Changes from previous revision

  • Updates to how to include data files in packages.
    • Reduce scope of MANIFEST.in
    • Do not use include_package_data = True in setup.cfg
  • Dropped tests_require from setup.cfg - python setup.py test was deprecated in setuptools 41.5
  • Make pyproject.toml more clearly optional; some use cases are made harder by it.

Likely future changes

  • Versioneer is starting to show its age, and has not accepted a change since 2017. There are alternatives that are worth considering, but I haven't evaluated them yet.

Perspective

My position in the Python ecosystem will color my perspective and approach to packaging, and, presumably, how much weight you give what I think.

I am most active with the NIPY collection of projects, generally related to neuroimaging and neuroscience. I am currently the lead maintainer of NiBabel and do a reasonable amount of maintenance work for Nipype, PyBIDS, fMRIPrep and a few other packages closely related to the aforementioned.

I am not an active developer in CPython, PyPA or any packaging-related tools. I have not followed deep arguments, but have relied mostly on PEPs, documentation and sporadic searches to identify the current state of the art.

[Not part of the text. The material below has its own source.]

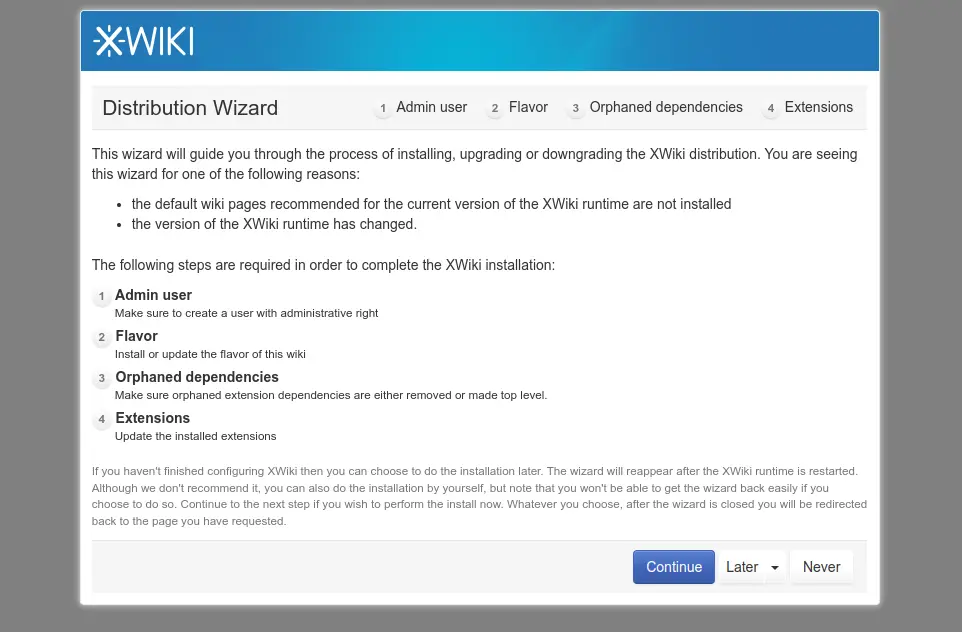Click the blue Continue button
This screenshot has width=962, height=632.
[674, 567]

So my perspective is less concerned with what packaging should become, and more with what works today and where things appear to be heading, as I look to prepare or update packaging infrastructure for several tools. Infrastructure I hope to stop thinking about so much.

Desiderata

Motivating my recommendations are a few desiderata, in rough order of importance:

  1. Installation should work, from source, on fairly old systems. Debian Stable (10; "buster") is my touchstone here.
  2. Prefer declarative syntax, and limit dynamic metadata, as much as possible.
  3. Enable revision-based versions, with minimal opportunity for error.
  4. Limit custom code to absolute minimum. (Partially redundant with limiting dynamic metadata.)

To operationalize (1), the following approaches should all install correctly:

  • pip install .
  • python setup.py sdist && pip install dist/*.tar.gz
  • python setup.py bdist_wheel && pip install dist/*.whl
  • python setup.py install

And development/editable mode should work:

  • python setup.py develop
  • pip install -e .

This also means that newer, better build systems that do not rely on setuptools are not really under consideration here.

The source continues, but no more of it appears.